La gigantesca figura de Miles

Miles Dewey Davis III
Alton, 26 de mayo de 1926
Santa Mónica, 28 de septiembre de 1991

Hoy 26 de mayo Miles cumpliria 84 años…



¿Cuál fue la trascendencia de Miles Davis en la historia de la música del siglo XX?

Fuente: elpais.com.uy/Suple/QuePasa/10/05/22/

“Fue una figura central del jazz durante 50 años”

El periodista (y músico) escocés Ian Carr (quien falleció el año pasado, fué, además de una autoridad bibliográfica, trompetista como Davis y grabó casi 30 discos desde 1961 hasta 2006. También fue un famoso conductor radial en la BBC), se propuso hacer la biografía definitiva de Miles Davis (Global Rythm) y lo consiguió. Davis fue un revolucionario del jazz que participó de cada una de las renovaciones de esa música. El característico sonido de su trompeta estuvo acompañado por un talento compositivo único, una personalidad avasallante y una figura pública que incluyó poses de divo y una legendaria adicción a la heroína. El libro reúne esas facetas e invita a escuchar esa melancolía única, por ejemplo, que le aportó al jazz.

La obra de Miles Davis, el trompetista, compositor y director de bandas de jazz, es una parte fundamental de la música del siglo XX y su extraordinaria carrera ha sido documentada en una cantidad monumental de grabaciones. Davis, una figura inspiradora que ha tenido una vida larga e inmensamente productiva fue una fuerza dominante del jazz desde su aparición en 1945.

En una ocasión Duke Ellington lo comparó con Picasso por la multiplicidad de su genialidad, y no cabe dudas que Davis compartía la universalidad de todos los grandes artistas. Debido a que nunca se contentaba con dormirse con descansar en los laureles, sino que buscaba sin cesar nuevas formas de hacer música, desconcertaba a los críticos y su carrera estuvo marcada por la controversia.
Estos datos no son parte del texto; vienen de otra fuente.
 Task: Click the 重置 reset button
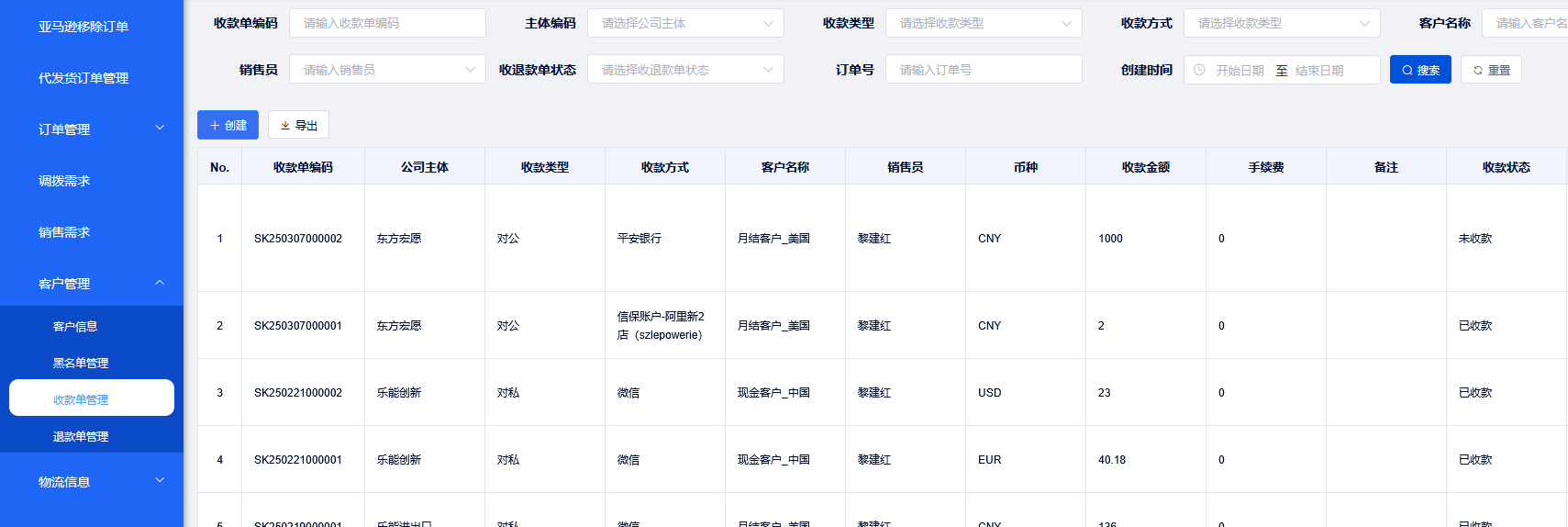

Pero esa misma vitalidad era parte de su grandeza; él fue una figura central en prácticamente todos los nuevos movimientos del jazz desde la década de 1940 hasta los noventa.

Fue la primera persona desde Louis Armstrong que cambió el sonido de la trompeta y lo logró a través de un tono hermoso, redondeado, no metálico y sin vibrato que transmitía un lirismo tan profundo que Chico Hamilton alguna vez comentó: “Miles Davis es un sonido…, ¡toda la tierra que canta!”. Esa sonoridad única estaba realzada por inflexiones de una plasticidad brillante, un gran dinamismo rítmico y un despliegue tan audaz del espacio que las pausas de los solos de Miles Davis muchas veces parecían tan cinceladas y marmóreas como sus figuras melódicas. (…)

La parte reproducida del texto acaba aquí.